Corteva Agriscience perhaps believes it will have no control over its proprietary maize traits once they pass the biosafety tests and get regulatory approval, and has considered it prudent to suspend the trials till clarity emerges.

Even on the crop protection side, Corteva Agriscience seems to be misaligned with national objectives as defined by the government. Organic and paramparagat (traditional) agriculture are priorities for this government.  In January last year, Prime Minister Narendra Modi declared Sikkim as India’s only wholly-organic state. Organic agriculture must be pushed with the same spirit as the Green Revolution, Agriculture Minister Radha Mohan Singh said in Port Blair in February. He exhorted farmers who could not afford high input costs to shift to organic farming and fulfil Prime Minister Narendra Modi’s vision of making India a chemical-free country. (An update: Corteva Agriscience has clarified via email on 2 November that organic farming has its place and the company has a bio-pesticide addressed to that segment. – Ed).

Subbarao said Corteva Agriscience will launch 21 products in the seed and crop protection categories over the next five years. In July, it launched an insecticide for long-duration  (2-3 weeks) protection against the brown plant hopper that infests rice fields.  In the next quarter it will launch a herbicide to be applied in fields where rice is directly sown (and not transplanted).  Another herbicide, also for rice fields, will be made available to Indian farmers in 2021 (it is in the process of obtaining approvals). When asked whether the company’s emphasis on chemicals is not at variance with the government’s objectives, Subbarao said, “we want to put science and innovation at the forefront.”

Agriculture, Subbarao said, is not the simple activity it used to be; it is getting professionalized. It has to evolve rapidly because of fast water depletion and changes in climate. Data from multiple variables like soil and weather have to be analyzed to provide insights to farmers. It is not enough to merely sell inputs; farming has to be made profitable through productivity improvements and reduction in cost relative to value received. Crops have to be aligned to society’s food security and nutritional requirements and they have to be grown in a manner that does not hurt the environment.
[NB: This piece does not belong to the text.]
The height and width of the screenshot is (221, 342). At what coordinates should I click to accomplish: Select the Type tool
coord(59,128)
Subbarao said intellectual property rights not only allowed companies like his to profit from their research but also made them technology stewards; it gives them a vested interest in resistance management. For instance, it was advising farmers using Pexalon, the insecticide for brown plant hopper, that the second of two required sprays should be of another molecule, not necessarily sold by Corteva Agriscience, so that resistance in bugs could be delayed.

The true potential of innovations would not be tapped fully if farmers were not coached in proper practices. Subbarao said Corteva Agriscience had trained 1,200 women farmers in Jharkhand in growing its rice hybrids. Each of these women, in turn, had to train another25 women.
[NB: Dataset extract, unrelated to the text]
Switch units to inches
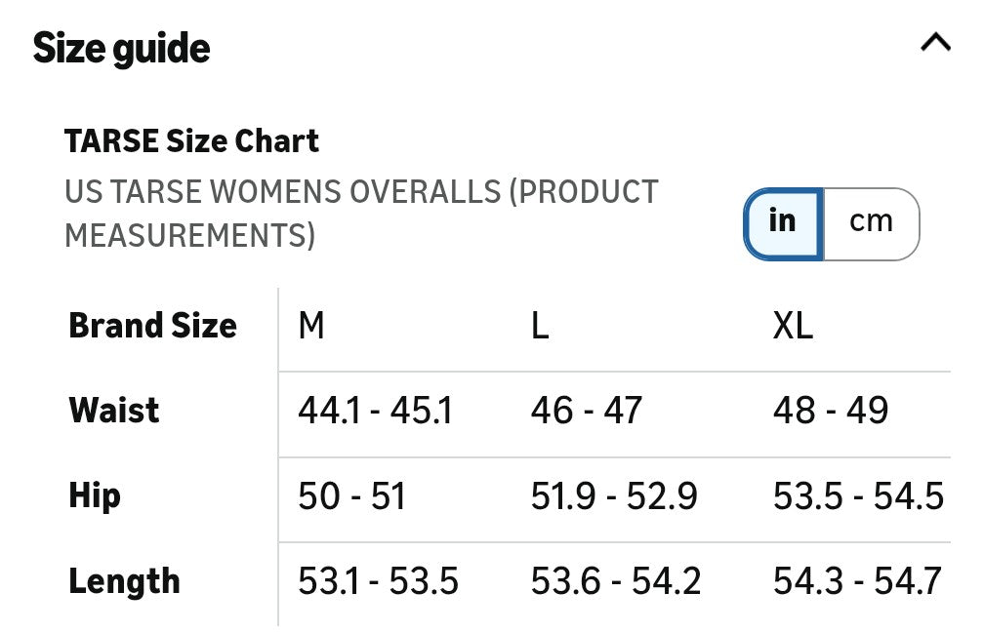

Will such training put farmers in the grip of private companies? There is such a possibility, but this correspondent knows a large potato grower in Gujarat’s Banaskantha district who took the initial cues from McCain, a Canadian company which supplies potato products to McDonald, the fast-food restaurant chain.  He started off as McCain’s contract farmers but later went on to cultivate potatoes for PepsiCo and Balaji Wafers because they were paying him more. Knowledge cannot be caged.

(Top photo of K V Subbarao by Vivian Fernandes).